Learning sentence representations is an essential and challenging topic in the deep learning and natural language processing communities. Recent methods pre-train big models on a massive text corpus, focusing mainly on learning the representation of contextualized words. As a result, these models cannot generate informative sentence embeddings since they do not explicitly exploit the structure and discourse relationships existing in contiguous sentences. Drawing inspiration from human language processing, this work explores how to improve sentence-level representations of pre-trained models by borrowing ideas from predictive coding theory. Specifically, we extend BERT-style models with bottom-up and top-down computation to predict future sentences in latent space at each intermediate layer in the networks. We conduct extensive experimentation with various benchmarks for the English and Spanish languages, designed to assess sentence- and discourse-level representations and pragmatics-focused assessments.

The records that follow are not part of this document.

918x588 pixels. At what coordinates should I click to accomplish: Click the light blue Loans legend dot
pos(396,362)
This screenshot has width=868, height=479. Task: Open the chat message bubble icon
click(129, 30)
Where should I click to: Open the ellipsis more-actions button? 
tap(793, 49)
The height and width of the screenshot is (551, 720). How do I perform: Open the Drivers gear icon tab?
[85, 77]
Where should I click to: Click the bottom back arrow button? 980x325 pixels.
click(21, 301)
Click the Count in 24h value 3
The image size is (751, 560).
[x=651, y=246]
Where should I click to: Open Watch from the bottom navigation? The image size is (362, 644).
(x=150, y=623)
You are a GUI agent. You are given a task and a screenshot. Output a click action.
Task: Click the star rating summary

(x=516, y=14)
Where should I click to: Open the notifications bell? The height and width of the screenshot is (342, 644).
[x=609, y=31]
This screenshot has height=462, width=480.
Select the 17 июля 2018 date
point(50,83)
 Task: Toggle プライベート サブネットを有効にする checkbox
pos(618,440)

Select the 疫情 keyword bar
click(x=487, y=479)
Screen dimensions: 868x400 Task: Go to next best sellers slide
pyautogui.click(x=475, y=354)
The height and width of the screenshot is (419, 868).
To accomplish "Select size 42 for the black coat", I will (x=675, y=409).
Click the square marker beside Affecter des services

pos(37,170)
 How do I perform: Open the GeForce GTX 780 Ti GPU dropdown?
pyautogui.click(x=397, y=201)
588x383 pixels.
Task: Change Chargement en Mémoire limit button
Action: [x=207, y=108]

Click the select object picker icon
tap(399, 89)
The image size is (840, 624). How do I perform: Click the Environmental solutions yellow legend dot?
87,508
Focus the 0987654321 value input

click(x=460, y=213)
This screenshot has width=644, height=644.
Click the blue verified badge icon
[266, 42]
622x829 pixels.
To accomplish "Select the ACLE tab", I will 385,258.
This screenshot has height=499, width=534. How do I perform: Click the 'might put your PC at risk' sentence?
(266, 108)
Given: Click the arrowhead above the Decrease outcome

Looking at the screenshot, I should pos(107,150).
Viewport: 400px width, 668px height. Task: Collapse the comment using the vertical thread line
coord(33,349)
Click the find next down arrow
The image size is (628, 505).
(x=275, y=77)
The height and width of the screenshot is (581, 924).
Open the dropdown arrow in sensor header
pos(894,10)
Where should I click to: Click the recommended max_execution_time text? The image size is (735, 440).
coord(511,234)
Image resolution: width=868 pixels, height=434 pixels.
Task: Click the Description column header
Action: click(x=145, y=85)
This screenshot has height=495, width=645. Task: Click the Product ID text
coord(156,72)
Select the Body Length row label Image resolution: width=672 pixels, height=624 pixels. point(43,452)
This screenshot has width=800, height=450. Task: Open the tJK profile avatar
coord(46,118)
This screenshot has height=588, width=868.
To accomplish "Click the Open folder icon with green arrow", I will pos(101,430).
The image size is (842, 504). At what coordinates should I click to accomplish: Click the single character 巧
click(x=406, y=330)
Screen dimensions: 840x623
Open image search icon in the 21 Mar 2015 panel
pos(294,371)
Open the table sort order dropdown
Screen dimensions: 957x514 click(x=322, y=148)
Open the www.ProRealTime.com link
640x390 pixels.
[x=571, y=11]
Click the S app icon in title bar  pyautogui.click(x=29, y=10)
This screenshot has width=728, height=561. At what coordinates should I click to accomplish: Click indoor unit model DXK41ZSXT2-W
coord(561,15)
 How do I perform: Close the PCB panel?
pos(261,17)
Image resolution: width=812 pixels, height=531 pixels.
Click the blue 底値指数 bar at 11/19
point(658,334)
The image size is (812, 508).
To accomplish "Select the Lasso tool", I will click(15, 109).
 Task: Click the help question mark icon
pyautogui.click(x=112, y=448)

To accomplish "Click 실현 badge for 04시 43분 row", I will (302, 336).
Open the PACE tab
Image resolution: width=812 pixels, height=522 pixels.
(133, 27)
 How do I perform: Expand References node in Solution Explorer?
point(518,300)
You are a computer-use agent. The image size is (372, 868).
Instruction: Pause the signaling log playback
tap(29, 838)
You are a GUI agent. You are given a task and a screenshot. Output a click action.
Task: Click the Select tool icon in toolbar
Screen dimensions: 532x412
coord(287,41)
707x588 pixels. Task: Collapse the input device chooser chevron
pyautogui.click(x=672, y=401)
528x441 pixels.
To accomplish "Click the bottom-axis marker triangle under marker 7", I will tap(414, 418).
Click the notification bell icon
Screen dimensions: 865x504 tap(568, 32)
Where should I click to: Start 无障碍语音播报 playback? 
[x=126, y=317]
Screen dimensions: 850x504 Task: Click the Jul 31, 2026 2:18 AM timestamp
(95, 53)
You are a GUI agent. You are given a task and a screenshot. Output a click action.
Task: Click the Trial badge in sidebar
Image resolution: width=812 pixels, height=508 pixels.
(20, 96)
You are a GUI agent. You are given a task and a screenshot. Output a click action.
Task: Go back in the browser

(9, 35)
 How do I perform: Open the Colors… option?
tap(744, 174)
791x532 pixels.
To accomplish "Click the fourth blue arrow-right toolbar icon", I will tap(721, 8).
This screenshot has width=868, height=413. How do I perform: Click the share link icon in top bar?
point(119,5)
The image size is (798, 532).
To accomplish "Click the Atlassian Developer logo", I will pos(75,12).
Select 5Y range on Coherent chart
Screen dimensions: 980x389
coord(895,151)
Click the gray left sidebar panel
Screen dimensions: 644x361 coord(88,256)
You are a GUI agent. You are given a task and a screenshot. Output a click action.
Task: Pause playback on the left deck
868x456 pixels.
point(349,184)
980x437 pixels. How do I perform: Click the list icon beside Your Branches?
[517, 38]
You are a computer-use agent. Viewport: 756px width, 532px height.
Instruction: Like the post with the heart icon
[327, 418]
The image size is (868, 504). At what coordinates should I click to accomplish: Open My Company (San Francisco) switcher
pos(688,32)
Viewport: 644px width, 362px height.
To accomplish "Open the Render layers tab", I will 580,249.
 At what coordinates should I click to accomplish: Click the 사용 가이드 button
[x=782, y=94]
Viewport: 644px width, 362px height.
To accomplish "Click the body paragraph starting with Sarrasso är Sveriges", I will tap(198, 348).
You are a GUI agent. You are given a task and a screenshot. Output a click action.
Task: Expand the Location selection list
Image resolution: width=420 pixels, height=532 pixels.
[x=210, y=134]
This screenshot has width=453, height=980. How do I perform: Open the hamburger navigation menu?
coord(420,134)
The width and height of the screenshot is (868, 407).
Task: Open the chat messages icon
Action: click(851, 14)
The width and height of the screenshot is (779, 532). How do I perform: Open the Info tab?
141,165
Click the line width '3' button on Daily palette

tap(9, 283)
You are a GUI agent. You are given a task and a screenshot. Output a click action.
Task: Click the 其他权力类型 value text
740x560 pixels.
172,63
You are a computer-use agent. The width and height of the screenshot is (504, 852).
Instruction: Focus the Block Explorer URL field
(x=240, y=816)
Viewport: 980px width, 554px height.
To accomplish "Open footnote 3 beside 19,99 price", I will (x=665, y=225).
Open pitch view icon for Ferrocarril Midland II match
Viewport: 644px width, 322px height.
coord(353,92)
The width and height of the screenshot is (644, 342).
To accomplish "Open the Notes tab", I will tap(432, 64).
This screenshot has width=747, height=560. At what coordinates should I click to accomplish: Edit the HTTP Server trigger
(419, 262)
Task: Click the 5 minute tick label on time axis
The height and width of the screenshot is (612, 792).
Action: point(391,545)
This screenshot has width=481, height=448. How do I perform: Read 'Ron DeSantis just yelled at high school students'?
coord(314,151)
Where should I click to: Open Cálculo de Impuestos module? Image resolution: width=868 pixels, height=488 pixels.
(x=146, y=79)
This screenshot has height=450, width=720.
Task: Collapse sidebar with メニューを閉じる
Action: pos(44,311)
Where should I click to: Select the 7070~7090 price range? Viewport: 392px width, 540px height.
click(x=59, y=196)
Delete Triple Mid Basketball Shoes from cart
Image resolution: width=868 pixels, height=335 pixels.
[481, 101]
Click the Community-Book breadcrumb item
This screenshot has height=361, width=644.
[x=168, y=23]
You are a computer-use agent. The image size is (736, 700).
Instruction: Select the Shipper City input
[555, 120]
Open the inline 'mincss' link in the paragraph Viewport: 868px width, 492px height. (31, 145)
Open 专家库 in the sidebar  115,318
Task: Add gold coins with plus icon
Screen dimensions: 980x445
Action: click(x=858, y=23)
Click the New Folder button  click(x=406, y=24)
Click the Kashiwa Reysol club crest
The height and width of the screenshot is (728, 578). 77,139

Our results show that our approach improves sentence representations consistently for both languages. Furthermore, the experiments also indicate that our models capture discourse and pragmatics knowledge. In addition, to validate the proposed method, we carried out an ablation study and a qualitative study with which we verified that the predictive mechanism helps to improve the quality of the representations.
用预测编码学习句子级表示
在深度学习和自然语言处理领域,句子表征学习是一个重要而富有挑战性的课题。最近的方法是在海量文本语料库上预训练大型模型,主要集中在学习语境化单词的表示。因此,这些模型不能生成信息性的句子嵌入,因为它们没有明确地利用连续句子中存在的结构和话语关系。从人类语言处理中获得灵感,这项工作探索了如何通过借鉴预测编码理论的思想来改进预训练模型的句子级表示。具体来说,我们通过自底向上和自顶向下的计算扩展bert风格模型,以预测网络中每个中间层潜在空间中的未来句子。我们对英语和西班牙语的各种基准进行了广泛的实验,旨在评估句子和话语层面的表征以及以语用为重点的评估。我们的结果表明,我们的方法一致地提高了两种语言的句子表示。此外,实验还表明,我们的模型捕捉语篇和语用知识。此外,为了验证所提出的方法,我们进行了消融研究和定性研究,我们验证了预测机制有助于提高表征的质量。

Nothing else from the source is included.